Même en étant moins ambitieux côté matériel, "le dossier est complexe", nous expliquait en juillet dernier, Pierre-Christophe Soncarrieu. Le choix de louer le matériel serait privilégié.
Louer ou acheter? Le problème de pénurie est le même
"Le choix fait par l'État est de recruter un loueur. Nous avons déjà choisi une assistance à maîtrise d'ouvrage, un groupement de plusieurs cabinets juridiques, techniques, financiers de haut niveau. Nous sommes en contact avec différents loueurs, et plusieurs se montrent intéressés et échangent déjà avec des constructeurs", indique-t-il.
"Après le choix du loueur viendra le temps du développement du matériel roulant, car il n'existe pas aujourd'hui de matériel de nuit neuf homologué pour la France. Et en parallèle, nous menons le travail sur les installations de maintenance. Enfin, il y aura la procédure d'ouverture à la concurrence pour l'exploitation de ces TET de nuit. Certes, tout ceci prend du temps: le temps ferroviaire est long".
Interrogé ce mercredi, il ajoute: "Nous sommes en train de mettre la dernière main à l'AAPC (avis d'appel public à candidatures), que nous devrions publier très très prochainement, sauf bien sûr veto".
Qu'il s'agisse d'acheter directement du matériel neuf ou de le louer, le problème est le même: l'offre est très restreinte.
En réalité, quasiment plus aucun industriel européen a l'outil nécessaire pour fabriquer des voitures-couchettes. Les constructeurs se sont simplement adaptés à la demande des dernières années, quand les trains de nuit avaient été clairement enterrés.
"L'industrie s'est focalisée quasi-exclusivement sur les rames automotrices", explique l'expert du rail, Frédéric de Kemmeter, à savoir les rames où la locomotive fait partie du train à l'avant et à l'arrière comme les TGV ou encore les dernières générations de TER.

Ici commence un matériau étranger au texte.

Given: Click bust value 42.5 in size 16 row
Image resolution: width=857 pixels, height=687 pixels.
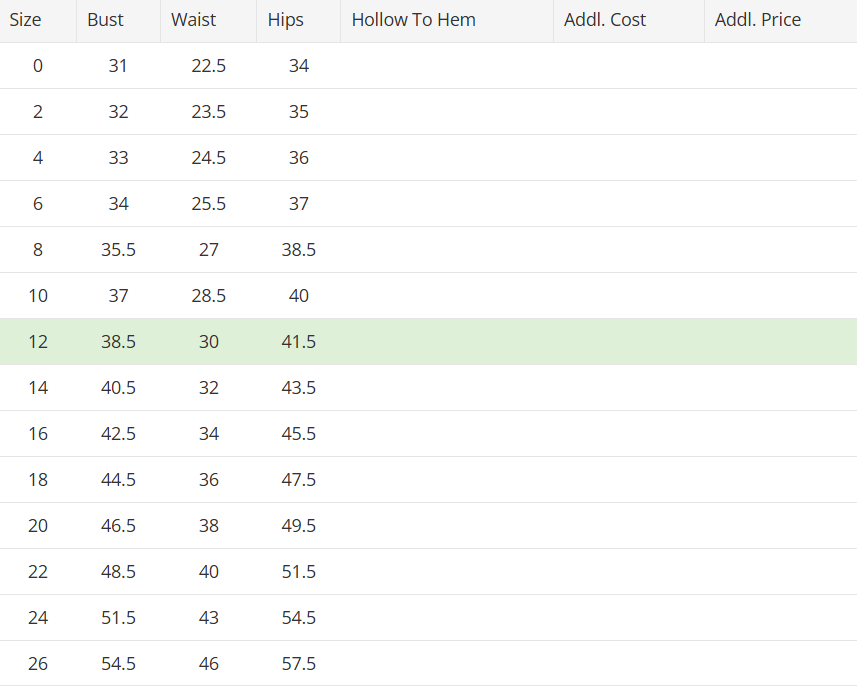Looking at the screenshot, I should tap(118, 433).
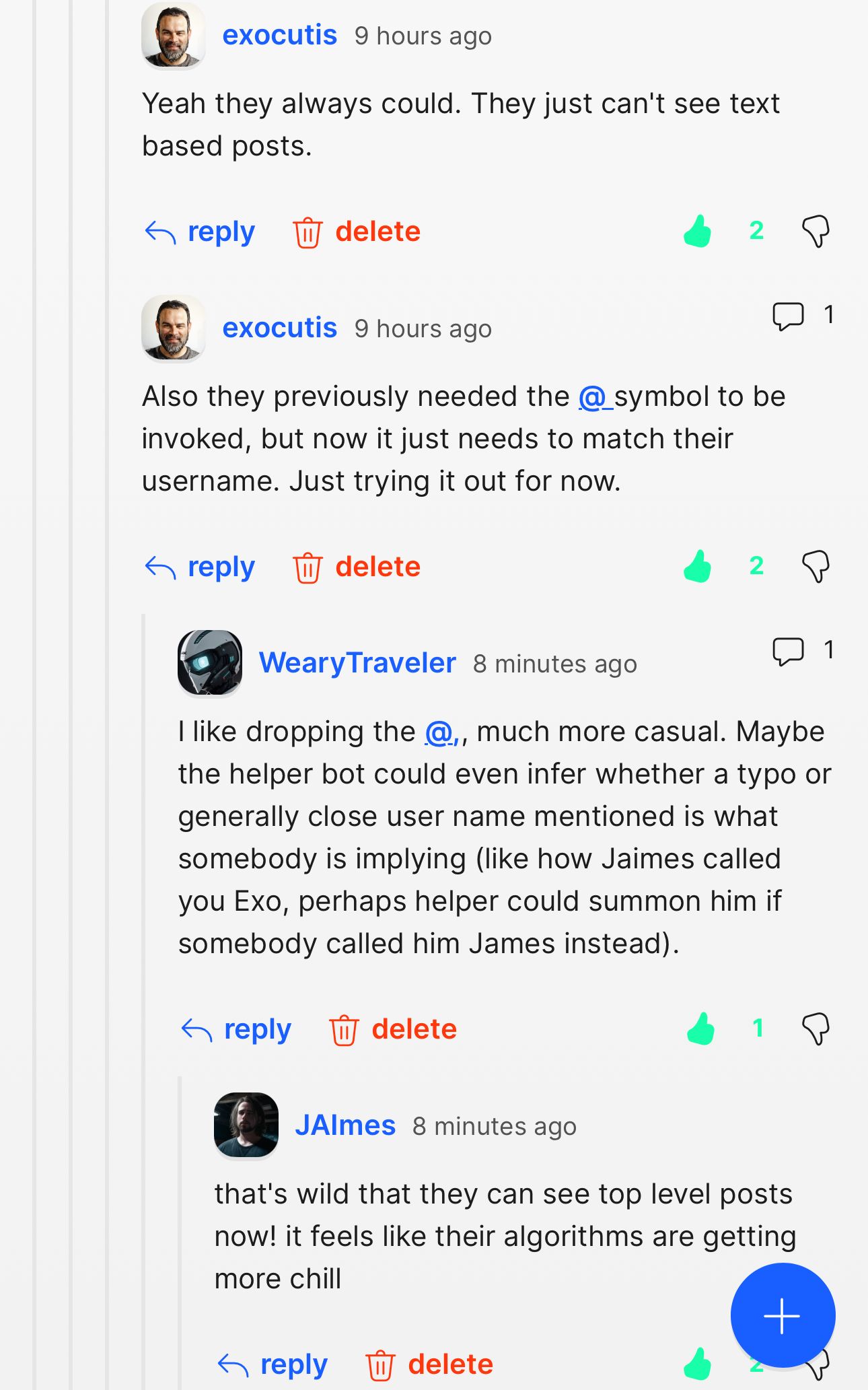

"Le marché de la 'voiture' a été délaissé, car de moins en moins utilisée et peu demandée par les opérateurs. "Cela reste un marché de niche pour Alstom et les autres", souligne le spécialiste.
D'ailleurs, selon nos informations, Alstom n'a aucune intention d'y retourner. Le train de nuit représente des commandes de petites séries, des volumes pas assez importants.
Les grands industriels ferroviaires n'en fabriquent plus
"Insérer des trains de nuit dans des chaînes occupées à construire d’autres types de matériel (TGV, trains régionaux…) est très compliqué. Ce sont en plus de petites séries avec un travail particulier en matière de customisation. Donc cela va être très compliqué dans les prochaines années pour obtenir du neuf", confirme François Guénard, consultant spécialisé au sein du cabinet Roland Berger.
Seul l'allemand Siemens a conservé ce business grâce aux commandes de l'opérateur autrichien ÖBB pour ses NightJets. Son contrat passé en août 2018 ne s'est concrétisé qu'en 2024...
Il y a également quelques constructeurs de niche en Europe de l'Est comme Skoda Transportation, mais leurs carnets de commandes sont déjà très remplis. Bref, les délais de livraison s'allongent avec une attente qui peut atteindre quatre, cinq voire six ans.
Dans le meilleur des cas, si l'État passe commande cette année, les nouvelles rames ne seront pas sur les rails avant 2029-2030, une éternité.
Reste qu'une commande d'Etat a un effet levier. "Il faut une réelle impulsion du client ou de l'État qui passe la commande, avec des garanties notamment en matière de volume", poursuit François Guénard qui préconise également des commandes européennes groupées. Une piste qui n'a jamais été testée dans l'Union.